Пламя, красневшее сквозь щели дверцы, выдыхало жару, тяжелую, как пар. Огромное молчание стояло в комнате. Сабина в каком-то оцепенении, точно слышала еще минутами острый звук пилы о камень. Она была так счастлива, что временами ей казалось, что она уже умерла. Иногда она плакала. Руки и волосы ее висели. Она задыхалась, как если бы наглоталась счастья… Вещи вокруг нее сияли. Часы с музой из медной бронзы, казалось, испытывают то же вечное блаженство.
Било шесть. Грусть и тревога последнего краткого часа охватывали Сабину.
В полутемной комнате, где пахло водой, гуашью и эссенцией, она, запрокинув голову на грудь Филиппа, тихонько жаловалась. Мысли и ощущения их напрягались и разбивались одновременно. Они были чудесно устроены друг для друга.
Толедо, где они оба не были, но куда оба рвались, зажигало в их глазах то же отчаяние.
— Господи! — говорила Сабина. — Как все это нам делает больно, и мне еще больней, чем вам!
Филипп Форбье соединял со здоровым и страстным чувством жизни — острую и нежную восприимчивость, которая все же производила впечатление выносливости и силы.
Самым странным свойством его было — умение удлинять и утоньшать ощущение, не разбивая его, до тончайшего изгиба.
Они вечно оставались друг для друга тайной.
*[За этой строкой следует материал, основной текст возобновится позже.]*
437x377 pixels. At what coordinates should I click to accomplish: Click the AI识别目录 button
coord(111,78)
Филипп спрашивал молодую женщину, как она его полюбила. Она отвечала:
— В первый раз, как я вас увидела, мне захотелось прижаться к вам, заплакать и заснуть. Потом она ему говорила:
— В вас — все. Я всегда хотела всего, и вы мне его дали. Меня очаровывает, что от вас, знающего жизнь с такой тончайшей точностью, постоянно исходят грусть и жажда, возвращающая бытию его нежный туман… Вы для меня — работник вечности. Когда вы недавно вечером стояли в прекрасном Люксембургском саду, и говорили, и двигались — были сумерки — мне казалось, что одна ваша рука гасит день, а другая открывает серебряную решетку ночи…
Иногда она с гневом говорила о своей любви.
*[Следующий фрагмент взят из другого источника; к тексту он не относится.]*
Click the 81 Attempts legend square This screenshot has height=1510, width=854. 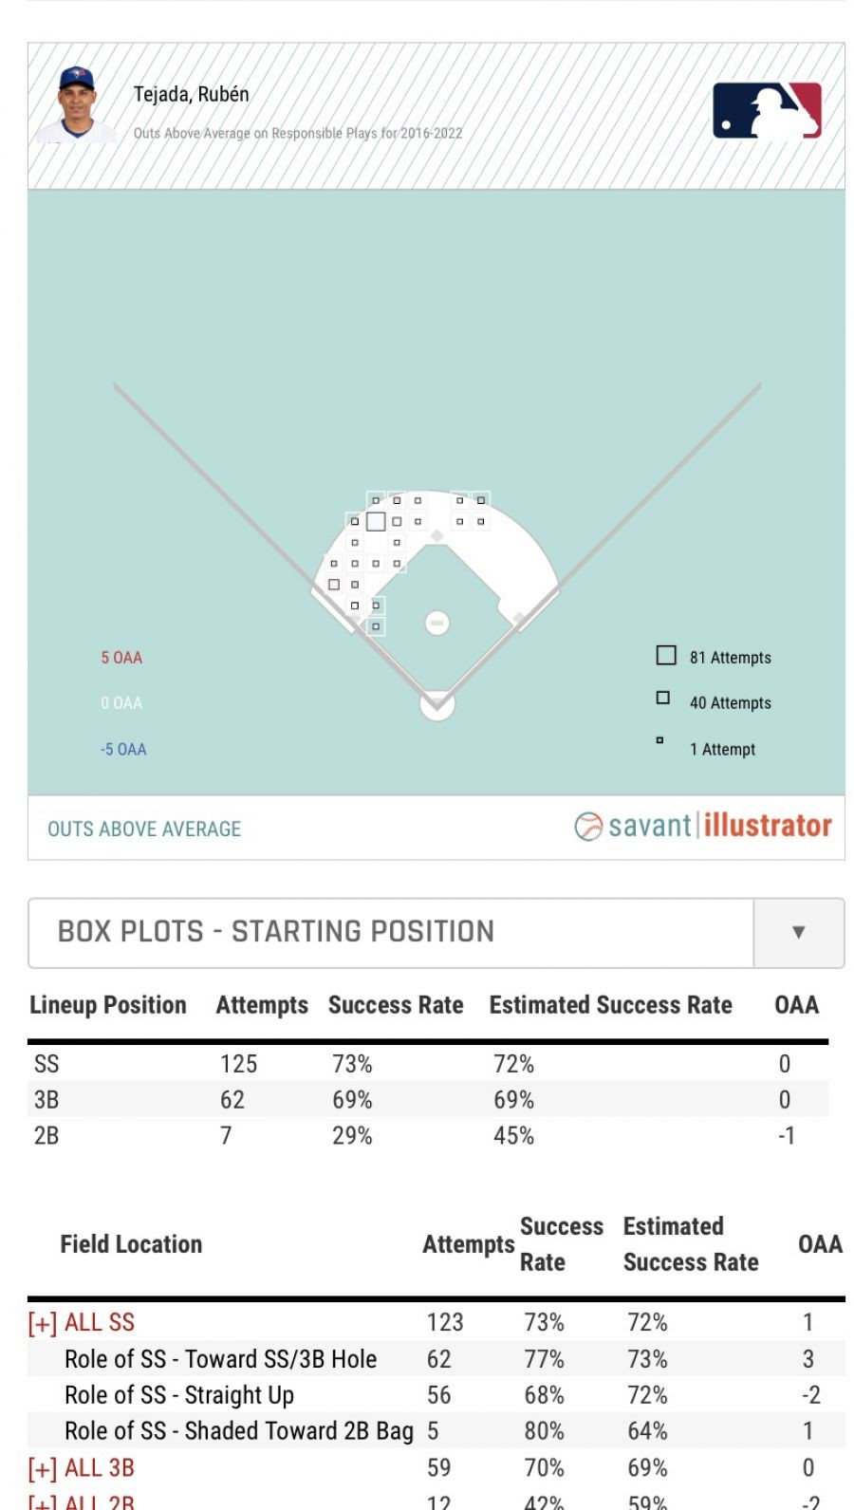[666, 656]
— Это какое-то наваждение, — говорила она с искаженным лицом, — весь мир вокруг вас, только вы. Докуда мне надо протягивать руки, чтобы захватить вас всего?..
В другие разы она смотрела на него тяжелым, пьяным от счастья взглядом и спрашивала:
— Вы не сходите с ума от того, что вы — вы?
Наклонясь к ней, Филипп отвечал ей шепотом, как всегда; то, что он говорил, походило на исповедь и на вздох. Слова его были так теплы, так нежны, что казались из плоти и крови — точно внутренняя волна вынесла их на край его губ.
Иногда г-жа де Фонтенэ неожиданно приходила к Филиппу на дом, туда, где он работал и где она его увидела впервые. Она несла в руках книги, чтобы не возбудить любопытства лакея.
Она заставала Филиппа пишущим и, так как все же боялась помешать ему своим неожиданным приходом, снова проходила через все блаженное волнение первых встреч.
Однажды, когда она рассматривала разрозненные листки на столе Филиппа, он стал объяснять ей замысел и содержание книги о воображении, которую собирался писать.
Она слушала с этим биением век, хорошо передающим поглощение, а потом говорила, что это ее не удовлетворяет, и они оба смеялись.
— Я сейчас вам скажу, — начинала она — она чаще всего говорила ему вы, — я сейчас вам скажу…
И рассказывала все, что знает о воображении, о собственном воображении.
Филипп отвечал ей, восхищаясь, отдыхая от точности, изысканий и усилий:
— Как все это прекрасно, прекрасней всего, что я знаю, и насколько верней!..
Каждый чувствовал, что видит другого в том же изумительном свете.
Филипп смотрел на молодую женщину с нежной ослепленностью, минутами же — остро, едко, пронзительно.
Он ревновал и боялся, ревновал ее к самой себе.
Г-же де Фонтенэ это нравилось. Она тогда делалась туманной и далекой.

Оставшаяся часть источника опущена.